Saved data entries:

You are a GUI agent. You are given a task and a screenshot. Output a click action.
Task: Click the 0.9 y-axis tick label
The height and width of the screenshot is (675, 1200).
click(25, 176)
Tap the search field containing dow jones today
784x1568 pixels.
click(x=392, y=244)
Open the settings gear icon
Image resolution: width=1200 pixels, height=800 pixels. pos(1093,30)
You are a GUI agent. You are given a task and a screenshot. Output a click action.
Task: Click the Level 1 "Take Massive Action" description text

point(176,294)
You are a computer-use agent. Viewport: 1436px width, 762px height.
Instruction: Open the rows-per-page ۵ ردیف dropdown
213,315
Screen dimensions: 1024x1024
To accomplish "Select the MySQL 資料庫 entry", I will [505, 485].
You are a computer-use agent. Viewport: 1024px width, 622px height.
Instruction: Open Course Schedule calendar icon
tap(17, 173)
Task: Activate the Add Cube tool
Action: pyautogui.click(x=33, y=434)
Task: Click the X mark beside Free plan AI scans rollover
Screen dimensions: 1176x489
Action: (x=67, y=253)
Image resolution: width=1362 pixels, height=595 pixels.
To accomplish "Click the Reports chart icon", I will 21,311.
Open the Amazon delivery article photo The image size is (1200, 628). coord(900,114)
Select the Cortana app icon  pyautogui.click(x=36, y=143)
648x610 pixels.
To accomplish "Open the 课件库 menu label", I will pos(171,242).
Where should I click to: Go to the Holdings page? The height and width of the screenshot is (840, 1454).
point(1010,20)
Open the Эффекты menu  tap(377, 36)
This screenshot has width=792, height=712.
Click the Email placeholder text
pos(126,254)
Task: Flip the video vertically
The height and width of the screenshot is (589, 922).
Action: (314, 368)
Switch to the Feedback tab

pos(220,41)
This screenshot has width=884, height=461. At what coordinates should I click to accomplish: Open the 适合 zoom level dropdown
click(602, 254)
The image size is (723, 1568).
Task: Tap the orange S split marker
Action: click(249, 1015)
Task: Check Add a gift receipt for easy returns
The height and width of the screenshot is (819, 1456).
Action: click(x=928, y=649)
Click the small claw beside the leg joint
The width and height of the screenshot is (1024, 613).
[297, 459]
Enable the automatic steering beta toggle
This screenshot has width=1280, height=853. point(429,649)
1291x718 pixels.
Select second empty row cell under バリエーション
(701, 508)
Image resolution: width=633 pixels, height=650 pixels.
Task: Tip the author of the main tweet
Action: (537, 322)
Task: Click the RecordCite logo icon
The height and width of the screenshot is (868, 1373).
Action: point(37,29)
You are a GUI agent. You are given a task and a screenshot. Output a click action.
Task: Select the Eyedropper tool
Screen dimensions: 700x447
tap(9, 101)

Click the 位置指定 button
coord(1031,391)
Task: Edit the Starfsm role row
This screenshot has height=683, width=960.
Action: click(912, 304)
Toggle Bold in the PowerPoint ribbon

### What to produce
Above are the records; copy exactly the lines from the line with "Open the settings gear icon" through the line with "Click the small claw beside the leg joint", both included.

### Answer area
Open the settings gear icon
Image resolution: width=1200 pixels, height=800 pixels. pos(1093,30)
You are a GUI agent. You are given a task and a screenshot. Output a click action.
Task: Click the Level 1 "Take Massive Action" description text

point(176,294)
You are a computer-use agent. Viewport: 1436px width, 762px height.
Instruction: Open the rows-per-page ۵ ردیف dropdown
213,315
Screen dimensions: 1024x1024
To accomplish "Select the MySQL 資料庫 entry", I will [505, 485].
You are a computer-use agent. Viewport: 1024px width, 622px height.
Instruction: Open Course Schedule calendar icon
tap(17, 173)
Task: Activate the Add Cube tool
Action: pyautogui.click(x=33, y=434)
Task: Click the X mark beside Free plan AI scans rollover
Screen dimensions: 1176x489
Action: (x=67, y=253)
Image resolution: width=1362 pixels, height=595 pixels.
To accomplish "Click the Reports chart icon", I will 21,311.
Open the Amazon delivery article photo The image size is (1200, 628). coord(900,114)
Select the Cortana app icon  pyautogui.click(x=36, y=143)
648x610 pixels.
To accomplish "Open the 课件库 menu label", I will pos(171,242).
Where should I click to: Go to the Holdings page? The height and width of the screenshot is (840, 1454).
point(1010,20)
Open the Эффекты menu  tap(377, 36)
This screenshot has width=792, height=712.
Click the Email placeholder text
pos(126,254)
Task: Flip the video vertically
The height and width of the screenshot is (589, 922).
Action: (314, 368)
Switch to the Feedback tab

pos(220,41)
This screenshot has width=884, height=461. At what coordinates should I click to accomplish: Open the 适合 zoom level dropdown
click(602, 254)
The image size is (723, 1568).
Task: Tap the orange S split marker
Action: click(249, 1015)
Task: Check Add a gift receipt for easy returns
The height and width of the screenshot is (819, 1456).
Action: click(x=928, y=649)
Click the small claw beside the leg joint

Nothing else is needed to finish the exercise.